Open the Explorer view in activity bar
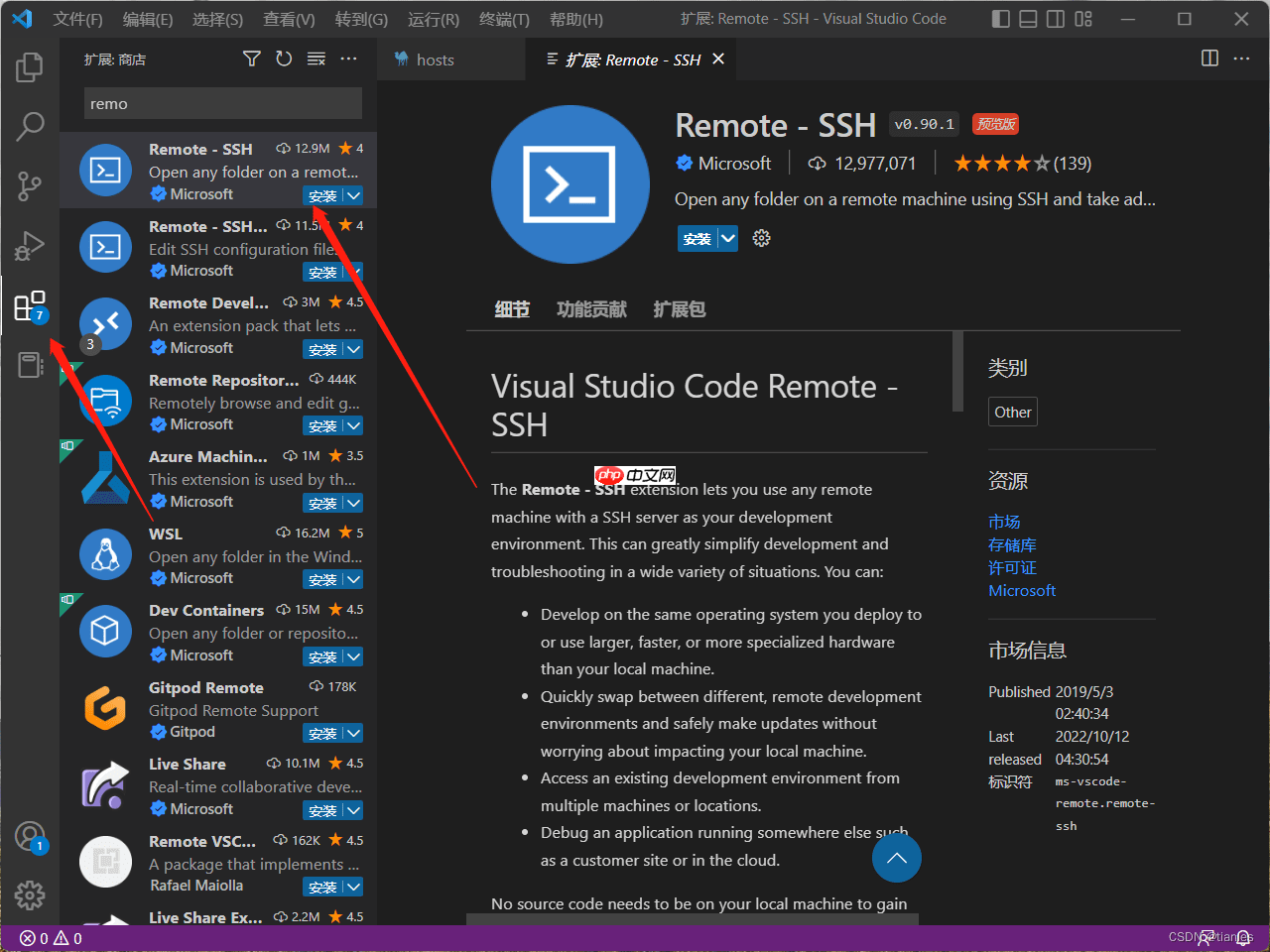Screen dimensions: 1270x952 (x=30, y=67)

...

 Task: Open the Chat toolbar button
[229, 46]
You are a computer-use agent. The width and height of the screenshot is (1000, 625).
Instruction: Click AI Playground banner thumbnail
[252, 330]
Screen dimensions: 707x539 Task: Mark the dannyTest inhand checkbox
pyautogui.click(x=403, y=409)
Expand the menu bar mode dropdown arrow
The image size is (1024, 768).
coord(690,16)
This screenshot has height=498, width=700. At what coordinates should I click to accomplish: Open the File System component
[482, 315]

...

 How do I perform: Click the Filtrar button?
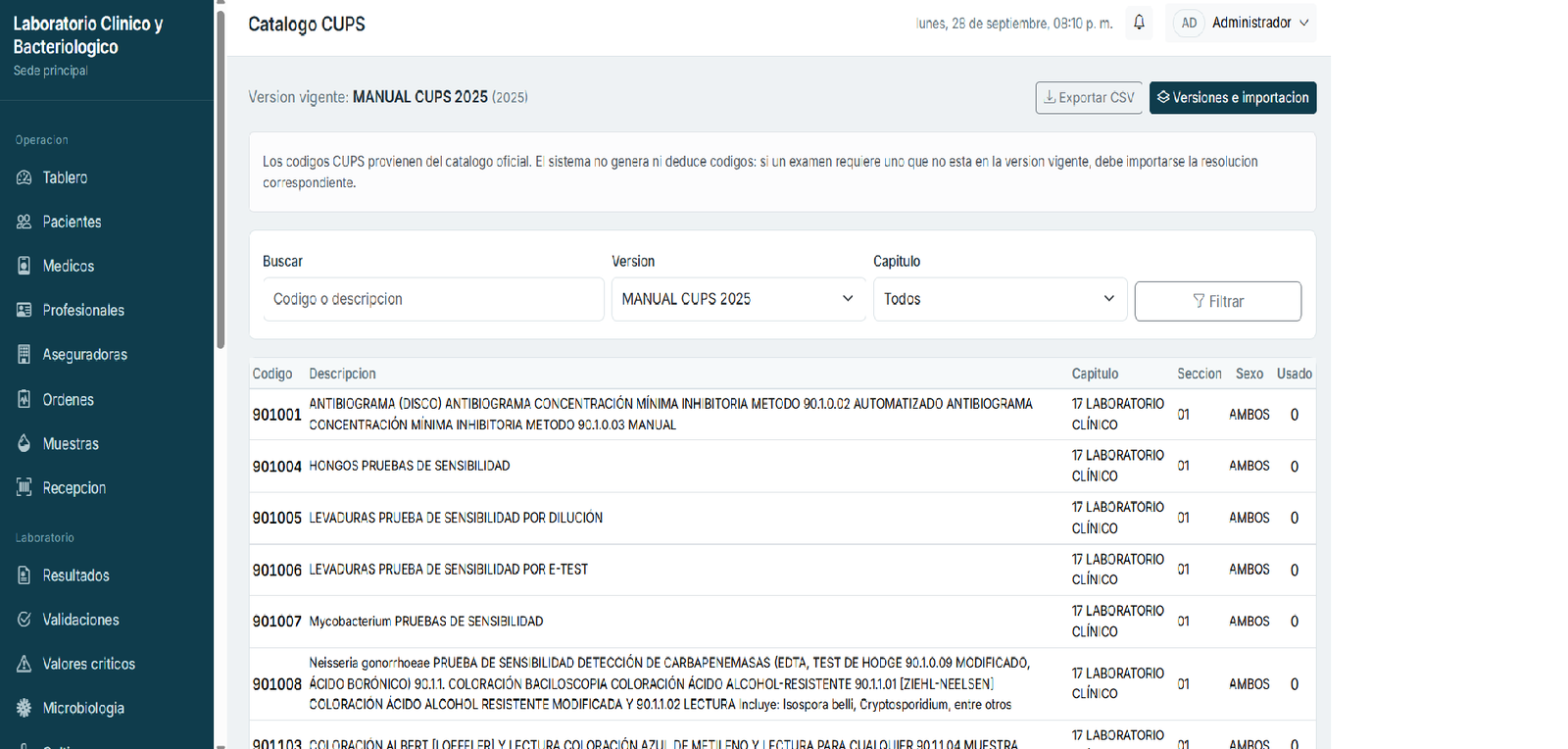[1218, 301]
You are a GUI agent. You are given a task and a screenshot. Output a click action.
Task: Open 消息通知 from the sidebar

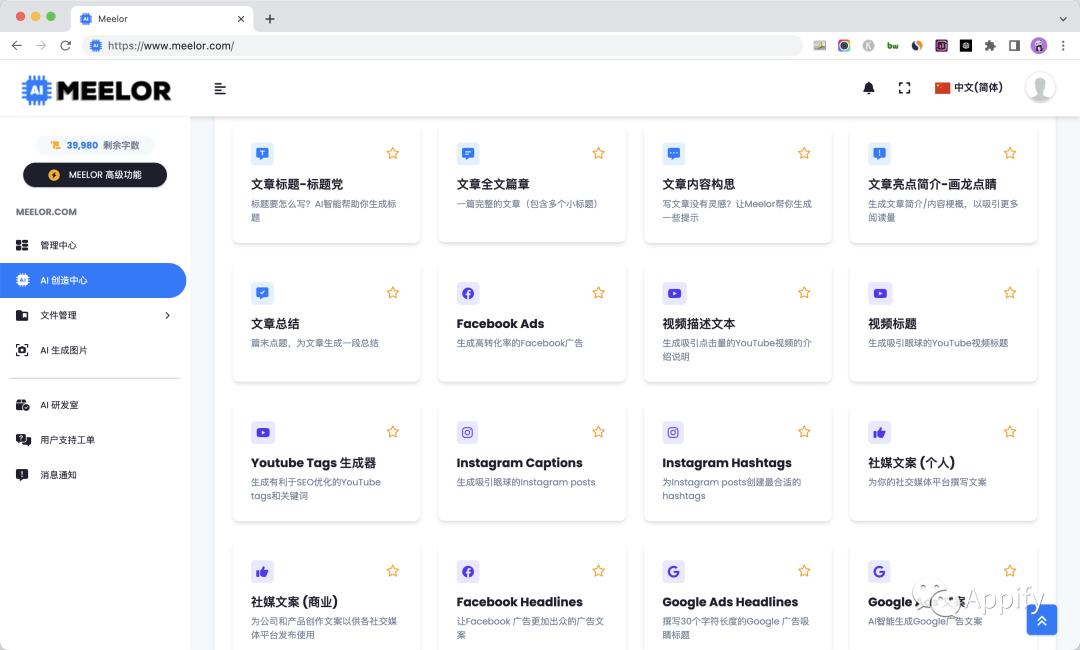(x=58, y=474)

== Your instructions ==
Considering only the data above, return the lines in which "agent" occurs.

== Output of the task ==
You are a computer-use agent. The width and height of the screenshot is (1000, 625).
You are a GUI agent. You are given a task and a screenshot. Output a click action.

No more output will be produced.